InstanceNorm

#include <popnn/InstanceNorm.hpp>

Instance normalization operations.

Instance norm uses group norm with number of groups = number of channels.

namespace popnn

Functions used in neural networks.

namespace in

Functions

inline std::pair<poplar::Tensor, poplar::Tensor> instanceNormStatistics(poplar::Graph &graph, const poplar::Tensor acts, float eps, poplar::program::Sequence &prog, bool unbiasedVarEstimate, bool stableAlgo, const poplar::Type &partialsType = poplar::FLOAT, const poplar::DebugContext &debugContext = {}, const poplar::OptionFlags &options = {})

Estimate mean and inverse of standard deviation of activations.

inline poplar::Tensor instanceNormWhiten(poplar::Graph &graph, const poplar::Tensor &acts, const poplar::Tensor &mean, const poplar::Tensor &invStdDev, poplar::program::Sequence &prog, const poplar::DebugContext &debugContext = {}, const poplar::OptionFlags &options = {})

Whiten activations given mean and standard deviation.

inline std::pair<poplar::Tensor, poplar::Tensor> instanceNormalise(poplar::Graph &graph, const poplar::Tensor &acts, const poplar::Tensor &gamma, const poplar::Tensor &beta, const poplar::Tensor &mean, const poplar::Tensor &invStdDev, poplar::program::Sequence &prog, const poplar::DebugContext &debugContext = {}, const poplar::OptionFlags &options = {})
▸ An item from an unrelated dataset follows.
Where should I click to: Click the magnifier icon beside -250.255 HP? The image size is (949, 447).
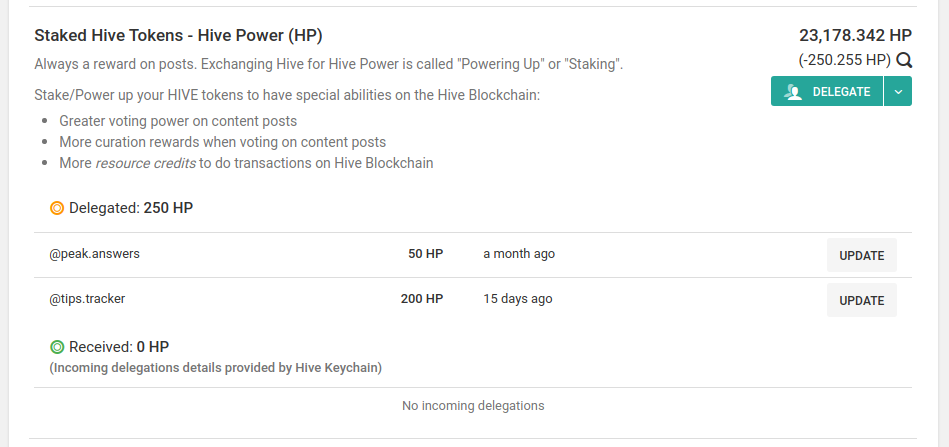[904, 60]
Instance normalise activations given mean, standard deviation and norm parameters.

The result is two tensors

  1. normalised activations

  2. whitened activations

inline std::pair<poplar::Tensor, poplar::Tensor> instanceNormParamGradients(poplar::Graph &graph, const poplar::Tensor &acts, const poplar::Tensor &gradsIn, const poplar::Tensor &mean, const poplar::Tensor &iStdDev, poplar::program::Sequence &prog, const poplar::Type &partialsType = poplar::FLOAT, const poplar::DebugContext &debugContext = {}, const poplar::OptionFlags &options = {})

Compute gradients w.r.t parameters for parameter update.
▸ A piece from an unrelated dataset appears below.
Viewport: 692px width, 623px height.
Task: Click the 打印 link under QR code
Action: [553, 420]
inline std::pair<poplar::Tensor, poplar::Tensor> instanceNormParamGradients(poplar::Graph &graph, const poplar::Tensor &actsWhitened, const poplar::Tensor &gradsIn, poplar::program::Sequence &prog, const poplar::Type &partialsType = poplar::FLOAT, const poplar::DebugContext &debugContext = {}, const poplar::OptionFlags &options = {})

Compute gradients w.r.t parameters for parameter update.

inline poplar::Tensor instanceNormGradients(poplar::Graph &graph, const poplar::Tensor &acts, const poplar::Tensor &gradsIn, const poplar::Tensor &mean, const poplar::Tensor &invStdDev, const poplar::Tensor &gamma, poplar::program::Sequence &prog, const poplar::Type &partialsType = poplar::FLOAT, const poplar::DebugContext &debugContext = {}, const poplar::OptionFlags &options = {})

Compute gradients w.r.t input activations for the instance norm layer.

Gradients are propagated through the complete layer including statistics computation.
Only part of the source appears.